In truth, Westbrook was the best thing to happen to the Thunder fans for years, and the summer trade that sent him to the Rockets will be the best thing to happen to them for years to come. Paul is a skilled floor general with a steady hand, the perfect player and leader to stabilize a tough transition. Shai Gilgeous-Alexander, who arrived in Oklahoma City’s summer trade with the Los Angeles Clippers for George, is the heir apparent. And the seven first-round picks that Presti nabbed in the two trades will further nourish the franchise over the next half-decade.

Trading Westbrook last summer took serious guts. He was the MVP in 2017, he was coming off his third straight season averaging a triple-double, and he was the sole survivor from Oklahoma City’s glory days with Durant and James Harden. But it was absolutely the right thing to do: Westbrook’s efficiency had been in steady decline, his teams consistently hit the wall in the playoffs, he had undergone multiple knee surgeries, he proved to be an awful outside shooter and a lackluster defender as he aged, and his contract will pay him more than $40 million per year for the next three seasons.

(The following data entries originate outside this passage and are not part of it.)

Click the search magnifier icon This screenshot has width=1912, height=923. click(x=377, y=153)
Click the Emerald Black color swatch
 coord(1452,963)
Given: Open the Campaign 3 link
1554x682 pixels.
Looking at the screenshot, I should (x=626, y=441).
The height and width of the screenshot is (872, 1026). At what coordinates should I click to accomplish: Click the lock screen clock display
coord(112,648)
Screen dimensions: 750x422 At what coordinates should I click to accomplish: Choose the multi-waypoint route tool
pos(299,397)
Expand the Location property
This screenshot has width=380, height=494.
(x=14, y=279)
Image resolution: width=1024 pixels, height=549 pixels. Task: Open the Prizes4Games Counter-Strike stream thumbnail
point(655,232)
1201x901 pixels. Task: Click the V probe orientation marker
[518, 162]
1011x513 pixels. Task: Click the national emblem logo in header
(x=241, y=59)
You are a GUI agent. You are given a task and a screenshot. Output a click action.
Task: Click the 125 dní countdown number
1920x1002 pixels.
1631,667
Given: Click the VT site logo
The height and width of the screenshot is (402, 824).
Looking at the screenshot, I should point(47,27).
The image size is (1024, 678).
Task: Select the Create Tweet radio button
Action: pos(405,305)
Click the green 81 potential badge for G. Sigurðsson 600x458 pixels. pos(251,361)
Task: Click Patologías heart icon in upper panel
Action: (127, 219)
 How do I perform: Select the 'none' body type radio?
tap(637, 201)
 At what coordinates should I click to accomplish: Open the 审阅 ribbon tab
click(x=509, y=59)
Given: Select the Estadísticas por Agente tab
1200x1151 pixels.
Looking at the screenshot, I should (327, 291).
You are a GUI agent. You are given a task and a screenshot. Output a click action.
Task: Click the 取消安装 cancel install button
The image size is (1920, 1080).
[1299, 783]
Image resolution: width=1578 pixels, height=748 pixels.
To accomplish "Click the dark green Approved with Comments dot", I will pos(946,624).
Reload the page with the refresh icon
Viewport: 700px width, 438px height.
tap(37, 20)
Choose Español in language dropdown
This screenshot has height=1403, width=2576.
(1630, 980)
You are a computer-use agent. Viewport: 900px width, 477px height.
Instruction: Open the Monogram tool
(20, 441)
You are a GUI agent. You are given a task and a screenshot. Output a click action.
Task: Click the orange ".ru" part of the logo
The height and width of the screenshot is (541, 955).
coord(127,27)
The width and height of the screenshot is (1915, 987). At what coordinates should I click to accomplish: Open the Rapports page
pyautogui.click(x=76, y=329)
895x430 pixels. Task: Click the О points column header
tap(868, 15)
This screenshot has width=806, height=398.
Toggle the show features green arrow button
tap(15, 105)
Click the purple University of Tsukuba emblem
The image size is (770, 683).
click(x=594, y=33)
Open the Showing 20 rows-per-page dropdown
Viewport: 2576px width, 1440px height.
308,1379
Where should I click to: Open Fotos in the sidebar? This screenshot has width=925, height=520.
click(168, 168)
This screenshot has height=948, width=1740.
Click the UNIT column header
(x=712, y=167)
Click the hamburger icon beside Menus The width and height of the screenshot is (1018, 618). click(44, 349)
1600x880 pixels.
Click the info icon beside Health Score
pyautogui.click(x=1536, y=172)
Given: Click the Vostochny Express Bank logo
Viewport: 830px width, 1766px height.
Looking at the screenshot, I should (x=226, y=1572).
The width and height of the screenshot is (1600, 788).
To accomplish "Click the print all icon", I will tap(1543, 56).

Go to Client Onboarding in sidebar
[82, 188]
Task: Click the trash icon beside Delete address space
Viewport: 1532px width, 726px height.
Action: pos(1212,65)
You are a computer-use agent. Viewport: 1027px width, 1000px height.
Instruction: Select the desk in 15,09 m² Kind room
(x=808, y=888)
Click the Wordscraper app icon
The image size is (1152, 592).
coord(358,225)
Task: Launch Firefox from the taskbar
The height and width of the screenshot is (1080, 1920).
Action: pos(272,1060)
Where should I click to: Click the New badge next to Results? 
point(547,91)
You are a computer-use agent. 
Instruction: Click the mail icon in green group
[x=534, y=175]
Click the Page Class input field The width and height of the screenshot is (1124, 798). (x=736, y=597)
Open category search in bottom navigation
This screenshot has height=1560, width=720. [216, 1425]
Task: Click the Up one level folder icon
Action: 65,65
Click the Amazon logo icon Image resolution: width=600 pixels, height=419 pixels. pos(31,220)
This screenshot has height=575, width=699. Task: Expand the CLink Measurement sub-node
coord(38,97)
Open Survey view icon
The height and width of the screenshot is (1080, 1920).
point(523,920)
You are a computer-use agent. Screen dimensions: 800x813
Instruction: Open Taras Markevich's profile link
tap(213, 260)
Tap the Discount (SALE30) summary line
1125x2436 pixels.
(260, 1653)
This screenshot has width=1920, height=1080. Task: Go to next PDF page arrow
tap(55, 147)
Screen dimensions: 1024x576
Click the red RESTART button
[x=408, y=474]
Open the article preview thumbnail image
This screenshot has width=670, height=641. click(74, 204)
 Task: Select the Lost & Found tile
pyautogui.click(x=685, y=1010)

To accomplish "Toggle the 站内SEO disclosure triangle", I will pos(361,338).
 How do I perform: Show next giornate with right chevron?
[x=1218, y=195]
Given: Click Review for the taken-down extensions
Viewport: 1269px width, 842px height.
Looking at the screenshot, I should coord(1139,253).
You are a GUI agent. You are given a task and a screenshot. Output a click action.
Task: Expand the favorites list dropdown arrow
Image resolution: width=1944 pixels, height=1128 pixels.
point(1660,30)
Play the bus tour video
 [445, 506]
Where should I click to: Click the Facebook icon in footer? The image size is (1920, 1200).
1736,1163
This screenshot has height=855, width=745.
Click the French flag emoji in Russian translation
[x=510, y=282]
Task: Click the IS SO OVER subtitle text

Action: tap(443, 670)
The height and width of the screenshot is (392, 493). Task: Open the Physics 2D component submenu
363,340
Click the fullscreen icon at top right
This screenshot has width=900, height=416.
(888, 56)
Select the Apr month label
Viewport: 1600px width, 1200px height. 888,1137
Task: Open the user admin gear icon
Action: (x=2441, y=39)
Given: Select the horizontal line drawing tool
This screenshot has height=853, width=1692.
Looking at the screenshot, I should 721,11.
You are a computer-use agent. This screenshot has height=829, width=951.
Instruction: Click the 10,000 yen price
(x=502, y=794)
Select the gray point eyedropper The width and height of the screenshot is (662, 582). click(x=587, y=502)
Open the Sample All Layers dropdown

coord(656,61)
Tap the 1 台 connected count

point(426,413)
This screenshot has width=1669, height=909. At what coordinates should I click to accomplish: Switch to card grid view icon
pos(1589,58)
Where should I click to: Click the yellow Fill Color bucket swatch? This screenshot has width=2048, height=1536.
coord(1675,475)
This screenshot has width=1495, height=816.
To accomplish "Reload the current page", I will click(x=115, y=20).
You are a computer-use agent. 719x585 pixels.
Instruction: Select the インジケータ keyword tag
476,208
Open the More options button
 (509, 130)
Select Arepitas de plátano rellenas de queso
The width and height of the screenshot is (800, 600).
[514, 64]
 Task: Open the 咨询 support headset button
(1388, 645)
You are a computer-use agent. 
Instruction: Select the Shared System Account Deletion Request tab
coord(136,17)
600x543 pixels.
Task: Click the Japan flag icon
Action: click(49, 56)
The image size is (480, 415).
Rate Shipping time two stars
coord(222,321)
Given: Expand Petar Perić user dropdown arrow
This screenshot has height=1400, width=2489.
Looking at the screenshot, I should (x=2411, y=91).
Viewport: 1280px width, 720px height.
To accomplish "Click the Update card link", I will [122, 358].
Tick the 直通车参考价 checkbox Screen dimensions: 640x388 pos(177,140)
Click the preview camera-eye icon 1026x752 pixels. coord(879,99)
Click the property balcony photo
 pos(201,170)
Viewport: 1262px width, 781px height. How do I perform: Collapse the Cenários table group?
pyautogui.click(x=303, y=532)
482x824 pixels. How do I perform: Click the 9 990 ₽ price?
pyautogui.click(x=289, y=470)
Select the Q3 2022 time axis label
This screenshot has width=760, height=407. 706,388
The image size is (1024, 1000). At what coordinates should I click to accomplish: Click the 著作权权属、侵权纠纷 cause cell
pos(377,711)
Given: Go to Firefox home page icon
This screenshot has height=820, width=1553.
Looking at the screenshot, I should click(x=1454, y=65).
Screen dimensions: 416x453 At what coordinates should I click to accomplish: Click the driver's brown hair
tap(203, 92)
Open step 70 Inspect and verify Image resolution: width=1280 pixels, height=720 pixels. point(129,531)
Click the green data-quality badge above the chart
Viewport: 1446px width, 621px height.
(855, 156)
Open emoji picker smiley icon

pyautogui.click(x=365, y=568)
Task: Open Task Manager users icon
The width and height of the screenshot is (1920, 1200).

The blockbuster move didn’t need further validation from Oklahoma City’s side, but the high-profile victory provided that anyway. The Thunder exploited Westbrook’s weak outside shooting by leaving him open on the perimeter, and it pounced into action to take advantage of his seven turnovers. Oklahoma City achieved far better offensive balance with five players in double figures, while Harden and Westbrook struggled to shoot from the outside and failed to involve their teammates. Paul held up his end of the bargain with 18 points, six rebounds and five assists.

For years, the knock against Westbrook was that his teammates went onto greater heights after leaving his side in Oklahoma City. Harden became a franchise player in Houston. Durant became a two-time champion with the Golden State Warriors. Victor Oladipo became an all-star with the Indiana Pacers, and Domantas Sabonis should be one this season, too.

That framing is overly simplistic. Westbrook’s response to the departures around him was to heap responsibility on his own shoulders and to carry the franchise as best he could. He deserves credit for that; many players might have shirked the pressure and sought a swift exit. At the same time, though, Westbrook regularly crossed the line into martyrdom, doing too much and failing to acknowledge his limitations to his team’s detriment. The Thunder, thanks to some time and distance, finally seemed to recognize and benefit from those faults Thursday.

“I have no bad blood,” Westbrook said about his former team, its fans and its city. “They gave me all they had and I gave them all I had.”

Indeed, Oklahoma City can rest easy, knowing that it enjoyed Westbrook’s best years and best efforts. The Thunder also can safely leave the past in the past, knowing that its future is brighter without him.